Work required: Please copy each of the rows below word for word.

Listed records:

----

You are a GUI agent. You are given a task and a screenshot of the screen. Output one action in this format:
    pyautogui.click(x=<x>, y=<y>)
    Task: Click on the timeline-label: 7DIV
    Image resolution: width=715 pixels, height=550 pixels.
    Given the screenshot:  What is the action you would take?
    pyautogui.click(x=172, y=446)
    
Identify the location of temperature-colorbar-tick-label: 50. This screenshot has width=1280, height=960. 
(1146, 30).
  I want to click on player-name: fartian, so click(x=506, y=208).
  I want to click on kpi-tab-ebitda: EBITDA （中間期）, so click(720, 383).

----

Written answer:
You are a GUI agent. You are given a task and a screenshot of the screen. Output one action in this format:
    pyautogui.click(x=<x>, y=<y>)
    Task: Click on the timeline-label: 7DIV
    Image resolution: width=715 pixels, height=550 pixels.
    Given the screenshot:  What is the action you would take?
    pyautogui.click(x=172, y=446)
    
Identify the location of temperature-colorbar-tick-label: 50. This screenshot has width=1280, height=960. 
(1146, 30).
  I want to click on player-name: fartian, so click(x=506, y=208).
  I want to click on kpi-tab-ebitda: EBITDA （中間期）, so click(720, 383).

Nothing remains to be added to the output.